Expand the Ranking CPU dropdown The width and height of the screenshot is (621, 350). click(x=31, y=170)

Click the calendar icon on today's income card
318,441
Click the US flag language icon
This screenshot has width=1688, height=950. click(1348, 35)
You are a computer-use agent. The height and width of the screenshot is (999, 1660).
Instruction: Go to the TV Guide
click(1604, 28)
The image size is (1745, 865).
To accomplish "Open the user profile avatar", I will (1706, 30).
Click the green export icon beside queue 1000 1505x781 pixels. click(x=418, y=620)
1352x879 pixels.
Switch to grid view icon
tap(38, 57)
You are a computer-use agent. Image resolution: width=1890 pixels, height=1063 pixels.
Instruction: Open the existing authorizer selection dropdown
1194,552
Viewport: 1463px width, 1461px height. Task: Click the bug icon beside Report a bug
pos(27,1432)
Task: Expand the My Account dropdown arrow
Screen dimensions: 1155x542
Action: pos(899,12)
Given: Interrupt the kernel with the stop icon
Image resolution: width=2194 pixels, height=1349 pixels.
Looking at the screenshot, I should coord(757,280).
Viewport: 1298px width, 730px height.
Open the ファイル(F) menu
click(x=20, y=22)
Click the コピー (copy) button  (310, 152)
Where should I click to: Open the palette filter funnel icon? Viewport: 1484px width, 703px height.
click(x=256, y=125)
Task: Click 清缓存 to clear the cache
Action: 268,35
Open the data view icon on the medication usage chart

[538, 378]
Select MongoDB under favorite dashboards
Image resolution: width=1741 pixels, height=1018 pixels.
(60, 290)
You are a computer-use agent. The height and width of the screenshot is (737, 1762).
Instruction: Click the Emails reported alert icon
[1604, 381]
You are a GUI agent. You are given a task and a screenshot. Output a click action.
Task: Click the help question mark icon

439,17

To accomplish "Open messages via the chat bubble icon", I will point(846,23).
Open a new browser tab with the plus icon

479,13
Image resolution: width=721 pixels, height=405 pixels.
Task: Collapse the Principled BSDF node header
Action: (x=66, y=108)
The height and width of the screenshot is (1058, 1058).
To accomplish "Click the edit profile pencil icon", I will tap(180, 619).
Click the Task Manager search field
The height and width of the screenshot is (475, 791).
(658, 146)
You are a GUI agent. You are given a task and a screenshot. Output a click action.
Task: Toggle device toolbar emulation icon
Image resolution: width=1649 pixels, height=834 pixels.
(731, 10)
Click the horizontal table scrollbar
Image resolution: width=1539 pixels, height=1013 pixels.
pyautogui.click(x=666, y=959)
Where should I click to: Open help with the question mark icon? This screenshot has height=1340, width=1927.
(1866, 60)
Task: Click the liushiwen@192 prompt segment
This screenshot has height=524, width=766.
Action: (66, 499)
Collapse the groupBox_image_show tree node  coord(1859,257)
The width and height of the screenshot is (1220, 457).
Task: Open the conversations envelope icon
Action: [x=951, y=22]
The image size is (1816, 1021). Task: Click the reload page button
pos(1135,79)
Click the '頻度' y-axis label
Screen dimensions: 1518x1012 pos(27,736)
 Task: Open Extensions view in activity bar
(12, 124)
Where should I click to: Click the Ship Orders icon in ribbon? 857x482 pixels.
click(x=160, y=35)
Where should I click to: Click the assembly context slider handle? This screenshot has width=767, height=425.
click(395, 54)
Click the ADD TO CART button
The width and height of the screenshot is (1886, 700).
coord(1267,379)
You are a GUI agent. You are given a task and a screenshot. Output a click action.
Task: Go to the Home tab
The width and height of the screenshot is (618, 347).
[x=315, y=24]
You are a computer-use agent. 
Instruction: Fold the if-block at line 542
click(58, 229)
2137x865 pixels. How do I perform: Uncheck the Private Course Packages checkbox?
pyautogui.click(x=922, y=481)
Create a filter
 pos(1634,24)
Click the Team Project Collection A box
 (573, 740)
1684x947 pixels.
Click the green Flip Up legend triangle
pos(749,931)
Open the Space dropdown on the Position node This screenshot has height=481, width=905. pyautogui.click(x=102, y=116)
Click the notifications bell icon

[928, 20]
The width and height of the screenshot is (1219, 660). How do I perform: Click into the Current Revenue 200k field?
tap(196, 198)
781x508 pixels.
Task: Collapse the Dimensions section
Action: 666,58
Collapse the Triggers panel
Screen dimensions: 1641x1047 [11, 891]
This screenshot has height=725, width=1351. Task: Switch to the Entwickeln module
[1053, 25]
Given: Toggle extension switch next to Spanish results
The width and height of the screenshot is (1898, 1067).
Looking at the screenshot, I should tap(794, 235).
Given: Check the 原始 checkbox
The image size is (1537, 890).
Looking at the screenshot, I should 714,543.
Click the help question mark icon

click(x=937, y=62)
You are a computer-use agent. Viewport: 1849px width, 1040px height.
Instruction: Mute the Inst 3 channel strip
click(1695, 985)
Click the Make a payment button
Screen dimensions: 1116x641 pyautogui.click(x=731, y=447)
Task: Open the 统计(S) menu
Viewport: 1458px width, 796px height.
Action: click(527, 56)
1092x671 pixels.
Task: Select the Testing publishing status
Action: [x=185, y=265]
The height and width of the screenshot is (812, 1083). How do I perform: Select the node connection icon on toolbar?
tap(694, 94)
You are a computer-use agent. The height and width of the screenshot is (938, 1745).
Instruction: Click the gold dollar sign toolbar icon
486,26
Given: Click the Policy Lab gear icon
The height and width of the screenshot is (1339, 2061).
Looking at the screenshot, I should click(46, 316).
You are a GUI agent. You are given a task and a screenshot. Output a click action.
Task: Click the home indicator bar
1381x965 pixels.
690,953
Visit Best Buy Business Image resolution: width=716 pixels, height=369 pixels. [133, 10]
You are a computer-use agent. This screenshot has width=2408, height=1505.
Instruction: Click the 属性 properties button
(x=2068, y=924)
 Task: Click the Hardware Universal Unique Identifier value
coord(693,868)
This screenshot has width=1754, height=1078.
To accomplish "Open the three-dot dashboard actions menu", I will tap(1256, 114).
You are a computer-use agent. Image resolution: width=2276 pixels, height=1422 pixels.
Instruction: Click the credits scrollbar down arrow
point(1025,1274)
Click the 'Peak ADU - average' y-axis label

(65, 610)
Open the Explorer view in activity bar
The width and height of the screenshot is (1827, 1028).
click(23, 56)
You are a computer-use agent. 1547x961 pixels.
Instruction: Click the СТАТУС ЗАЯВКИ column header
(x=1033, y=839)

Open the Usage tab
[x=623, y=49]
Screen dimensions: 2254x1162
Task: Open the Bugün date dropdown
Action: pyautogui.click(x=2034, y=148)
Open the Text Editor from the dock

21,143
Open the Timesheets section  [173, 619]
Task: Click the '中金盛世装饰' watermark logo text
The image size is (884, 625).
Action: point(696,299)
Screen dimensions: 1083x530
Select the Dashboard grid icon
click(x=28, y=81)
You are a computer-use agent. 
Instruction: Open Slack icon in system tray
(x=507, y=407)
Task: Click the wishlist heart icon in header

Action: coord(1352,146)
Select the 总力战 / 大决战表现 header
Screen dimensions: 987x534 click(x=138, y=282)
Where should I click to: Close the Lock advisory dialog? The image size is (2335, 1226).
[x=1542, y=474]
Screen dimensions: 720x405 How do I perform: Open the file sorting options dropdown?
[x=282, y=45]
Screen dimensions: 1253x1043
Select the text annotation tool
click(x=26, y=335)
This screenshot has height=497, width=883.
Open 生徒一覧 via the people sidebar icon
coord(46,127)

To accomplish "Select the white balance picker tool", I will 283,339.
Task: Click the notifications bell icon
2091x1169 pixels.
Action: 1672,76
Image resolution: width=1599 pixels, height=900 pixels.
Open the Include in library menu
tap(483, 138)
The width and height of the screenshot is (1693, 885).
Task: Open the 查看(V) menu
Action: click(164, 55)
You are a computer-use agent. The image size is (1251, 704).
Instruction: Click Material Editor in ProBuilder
--------------------
• _Problem_
Retype, exactly and with nothing added, the lines of the material above from the first through the one that contains "The image size is (1745, 865).".

• _Response for this exercise_
Expand the Ranking CPU dropdown The width and height of the screenshot is (621, 350). click(x=31, y=170)

Click the calendar icon on today's income card
318,441
Click the US flag language icon
This screenshot has width=1688, height=950. click(1348, 35)
You are a computer-use agent. The height and width of the screenshot is (999, 1660).
Instruction: Go to the TV Guide
click(1604, 28)
The image size is (1745, 865).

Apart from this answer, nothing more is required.